Pabba recalled that the Andhra Pradesh High Court ruled last week that the Ministry of Power had no jurisdiction to enforce PPAs between DISCOMs and developers.
“Hence, directing the grid operators to cut off DISCOMs access to the power market is without authority. The court has said that the Ministry has no right to cut off DISCOMs from the power markets. Though the ruling was in the context of DISCOMs not opening letters of credit, the penalty is the same as in this late payment case. This precedence may handicap the Ministry’s ability to enforce a ban from the markets,” he said.
There are times when the DISCOMs force the generators to waive late payment surcharge liabilities entirely. Most of the time, generators comply as they have little choice considering DISCOMs are monopoly buyers. In some cases, when the generators refuse to toe the line, they end up in the courts.

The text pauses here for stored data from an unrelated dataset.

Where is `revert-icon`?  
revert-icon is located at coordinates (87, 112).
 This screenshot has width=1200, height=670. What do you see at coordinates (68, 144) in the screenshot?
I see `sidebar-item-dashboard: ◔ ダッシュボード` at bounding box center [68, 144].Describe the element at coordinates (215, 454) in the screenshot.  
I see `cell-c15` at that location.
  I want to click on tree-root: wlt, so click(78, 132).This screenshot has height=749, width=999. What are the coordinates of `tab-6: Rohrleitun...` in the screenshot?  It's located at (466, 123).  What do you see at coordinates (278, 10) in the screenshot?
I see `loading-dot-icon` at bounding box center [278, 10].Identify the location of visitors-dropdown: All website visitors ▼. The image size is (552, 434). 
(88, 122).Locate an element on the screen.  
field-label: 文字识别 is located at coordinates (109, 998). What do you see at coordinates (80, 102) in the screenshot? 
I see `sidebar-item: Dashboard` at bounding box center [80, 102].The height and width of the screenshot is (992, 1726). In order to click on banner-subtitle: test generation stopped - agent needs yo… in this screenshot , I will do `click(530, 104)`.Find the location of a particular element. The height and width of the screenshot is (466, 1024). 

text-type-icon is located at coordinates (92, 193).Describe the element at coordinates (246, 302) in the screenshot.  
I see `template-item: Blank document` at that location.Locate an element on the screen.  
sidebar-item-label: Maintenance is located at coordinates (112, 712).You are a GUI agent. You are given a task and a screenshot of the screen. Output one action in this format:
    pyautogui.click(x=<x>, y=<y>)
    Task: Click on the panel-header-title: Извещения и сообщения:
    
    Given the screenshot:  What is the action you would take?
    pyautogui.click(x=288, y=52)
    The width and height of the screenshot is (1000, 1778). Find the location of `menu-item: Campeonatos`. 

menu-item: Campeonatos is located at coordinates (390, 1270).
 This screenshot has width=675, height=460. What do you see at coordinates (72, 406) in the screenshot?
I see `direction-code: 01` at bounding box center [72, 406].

Despite all the assistance provided by the Center, the DISCOM dues continue to rise. The DISCOMs owed ₹122.49 billion (~$1.65 billion) to renewable energy generators (excluding disputed amounts) in overdue payments as of January 2021. According to MoP’s payment ratification and analysis portal (PRAAPTI), outstanding payments (excluding disputed amounts) to renewable generators in January stood at ₹3.41 billion (~$46.12 million).
“Some of the DISCOMs from Karnataka have dues which range from 7-8 months to more than a year. We appreciate this move, and we fully support it. The Center should also explore other options so that the DISCOMs are obliged to fulfill their obligations. The DISCOMs have to purchase power on a short-term basis from the exchange. Maybe they will not be affected so much by this new directive, and there might be some compulsion for them to avail short-term power. This is a small step, and the Center is giving a positive indication to the generators on long outstanding bills,” said Gaurav Saini, a senior executive with Hero Future Energies.
“We should also take into consideration the financial health of the DISCOMs. This might just put extra pressure on the DISCOMs. The Center and state governments should empower the DISCOMs and help them come out of the current situation,” he said.
Saini pointed out that many DISCOMs have a large number of regulatory assets pending disbursal. In Andhra Pradesh alone, nearly ₹60 billion (~$826.31 million) of regulatory assets are pending. In the past four to five years, the Center has been trying to support the DISCOMs. “But the problem is the implementation part, which is missing in these types of initiatives,” he said.
While the Center’s intentions seem to be well placed, it remains to be seen how far this new directive will go in helping clearance of outstanding dues by the DISCOMs. The power generators have every right to feel aggrieved by the attitude of the DISCOMs in this tough economic environment.
“Until power utilities are made to pay their bills for the power they purchase from generators, investors will continue to deem the sector extremely risky. With each default, delayed payment, and opposition to renewables, DISCOMs are making a great case as to why they are obsolete in their current form and need to be privatized,” said Raj Prabhu, CEO of Mercom Capital Group.